HOW TO COMPLETE THIS TASK -
Retype, without changes or pictures, only the lines that begin at the one containing "The height and" and end at the last line of the records that follow.
↓↓↓
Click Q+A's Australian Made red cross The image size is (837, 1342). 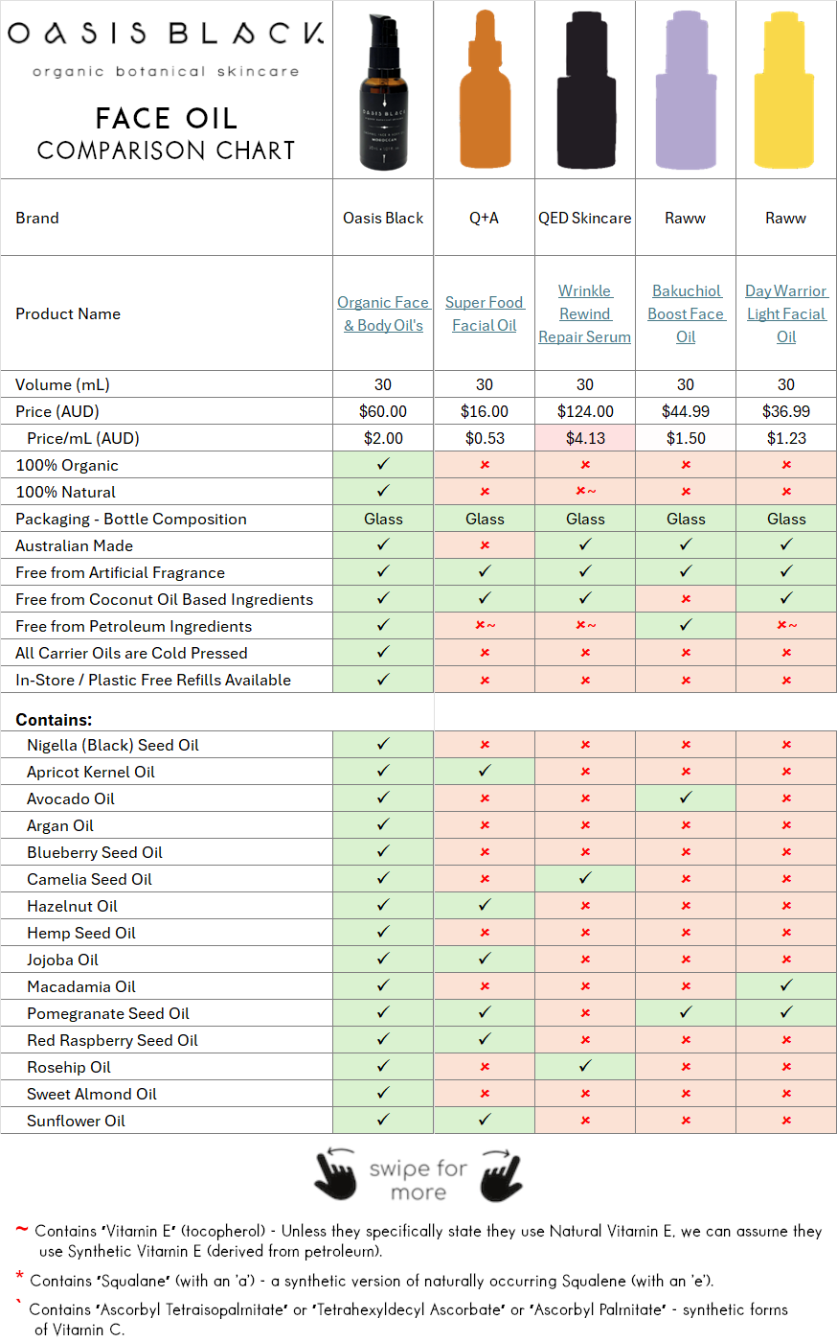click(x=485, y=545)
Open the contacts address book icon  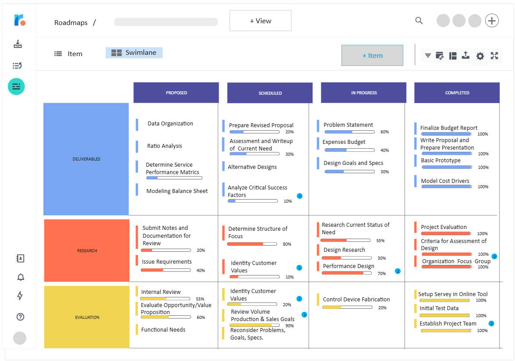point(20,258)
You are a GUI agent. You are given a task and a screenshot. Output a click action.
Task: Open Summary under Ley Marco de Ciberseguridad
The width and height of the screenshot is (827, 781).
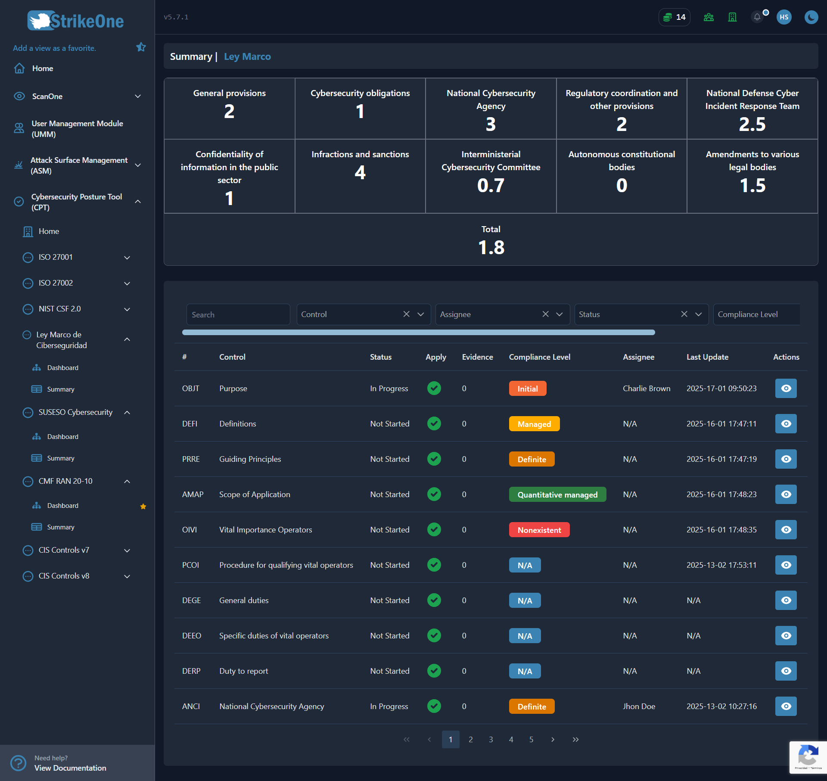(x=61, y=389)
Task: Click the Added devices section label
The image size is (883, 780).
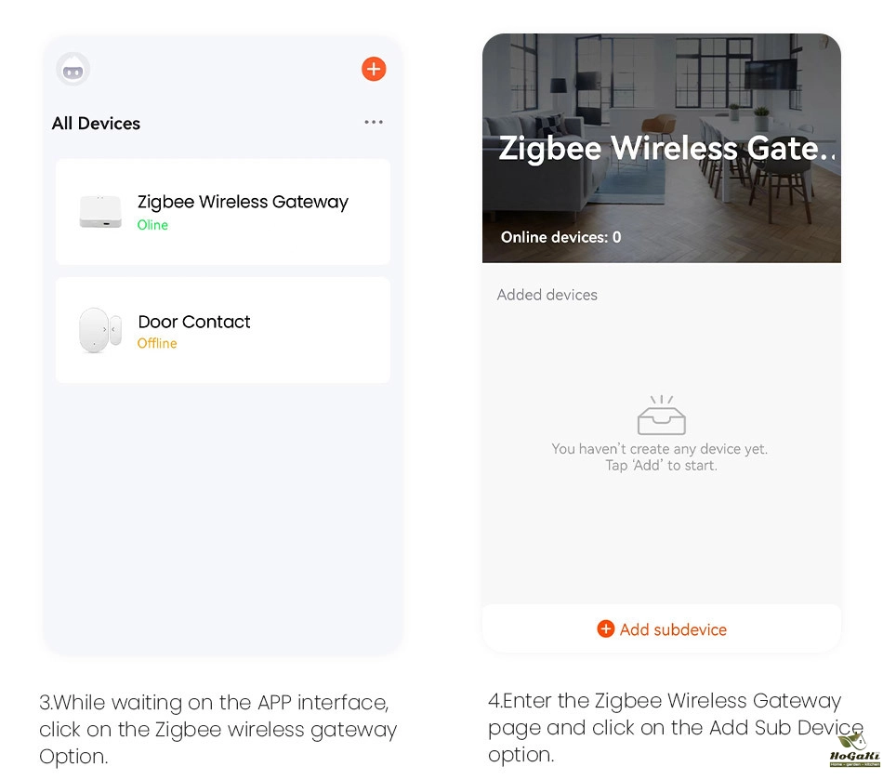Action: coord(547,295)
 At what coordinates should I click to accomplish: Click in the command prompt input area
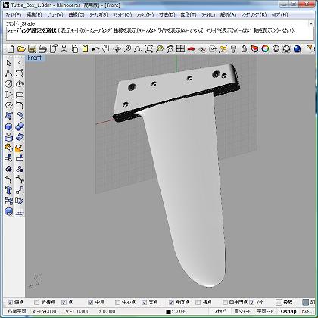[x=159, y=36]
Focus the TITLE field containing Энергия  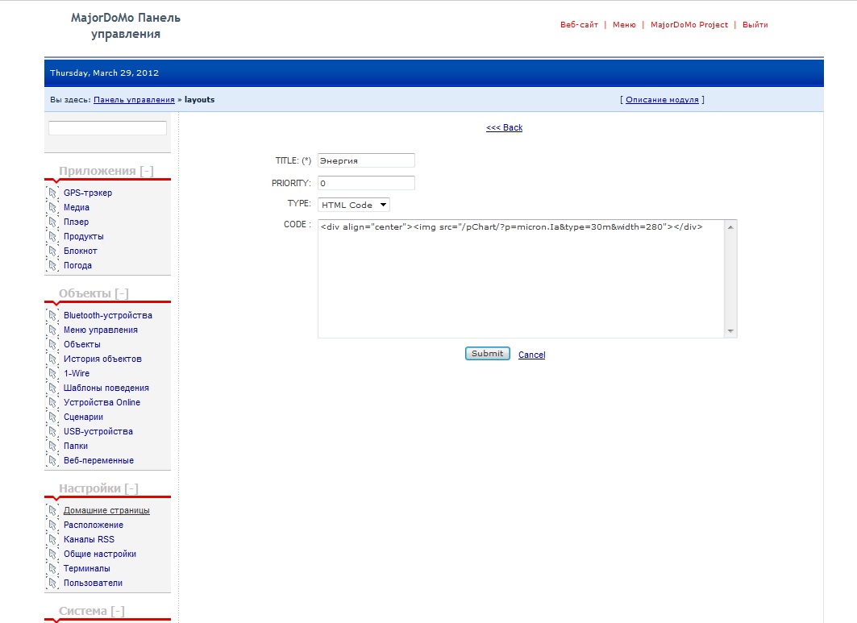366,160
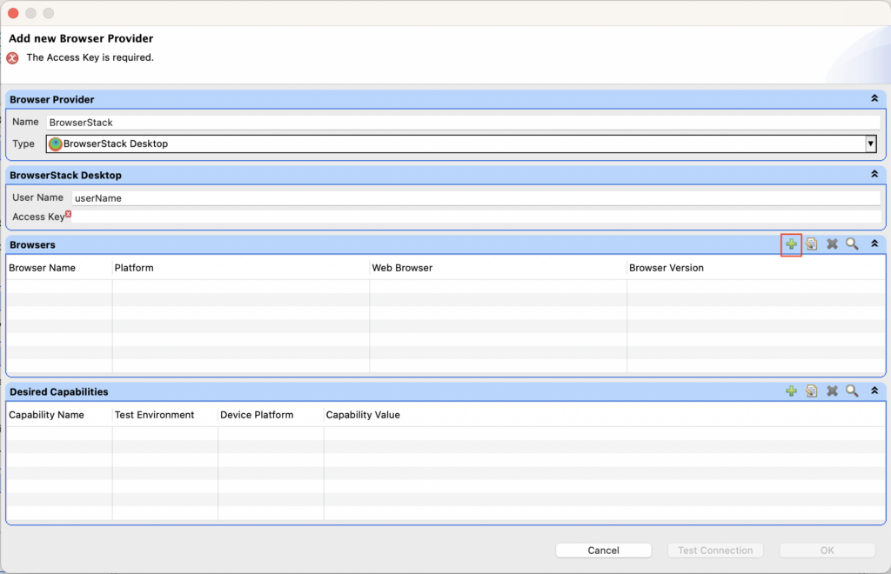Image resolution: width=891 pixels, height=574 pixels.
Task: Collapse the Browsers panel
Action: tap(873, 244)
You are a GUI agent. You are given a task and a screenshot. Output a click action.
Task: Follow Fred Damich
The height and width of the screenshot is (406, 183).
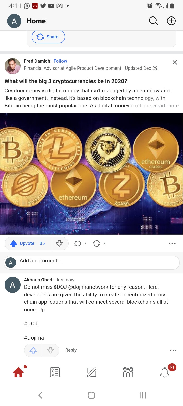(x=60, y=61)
↑↑↑
OUTPUT BELOW -
The height and width of the screenshot is (406, 183).
(x=60, y=61)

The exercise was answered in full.